--- TEXT SHOWN ---
Wednesday, July 28, 2010
Love and Envy and Gratitude
I should start with a definition of envy: that rage and resentment the dependent person feels at the power someone else has to make him happy or sad, to give life or take it away.
All of us are dependent, and in fact are enmeshed in an immense, indeed infinite, web of dependencies and relationships. “Independence” does not exist, starting not when we are born, but before we are born.
In a sense, our “self” does not exist, because it is created by the relationships with something or someone else. There can be no fathers or mothers without children, no lovers without each other, no wife without a husband or a husband without a wife, no friends without another friend.
In other words, there cannot be any envy or love or gratitude without other people.
Having written the above, I’ll now write about the first time I fell in love. I was 18 years old, and the girl involved, I had only gone out with her one time. I hadn’t been impressed by her.
A month or so after I had dated her that one time, I was at work one night, and when I thought of her, I was suddenly consumed with jealousy, which I had never felt before, but somehow knew exactly what it was. It was an awful feeling, in fact the worst I had ever felt.

--- TO BE DONE ---
1. Answer these questions about the blog post above, one line each:
(a) How old was the writer when first falling in love?
(b) Whose rage and resentment does the opening definition of envy describe?
(c) How many times had the writer gone out with the girl?
2. Decide whether each statement agrees with the blog post above, and quote the words that settle it:
(a) The post says independence exists until a person is born.
(b) The writer was impressed by the girl after their date.
(c) The jealousy struck while the writer was at work.

--- SUPPLIED MATERIAL ---

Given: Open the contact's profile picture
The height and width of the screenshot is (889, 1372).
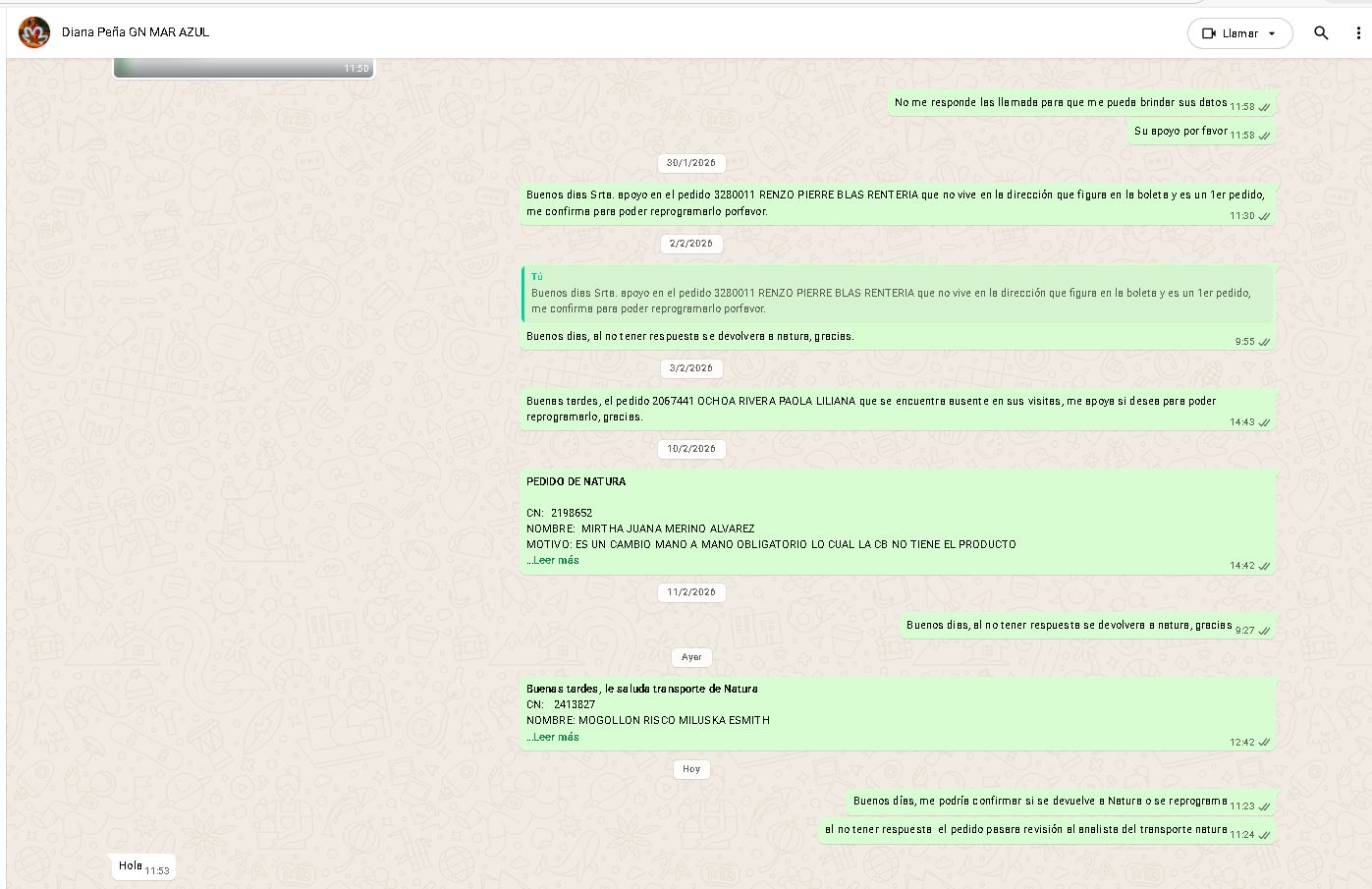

--- ANSWERS PROVIDED ---
1.
(a) The writer was 18 years old.
(b) It describes the rage and resentment of the dependent person.
(c) The writer had gone out with her one time.

2.
(a) No: "“Independence” does not exist, starting not when we are born, but before we are born."
(b) No: "I hadn’t been impressed by her."
(c) Yes: "I was at work one night, and when I thought of her, I was suddenly consumed with jealousy"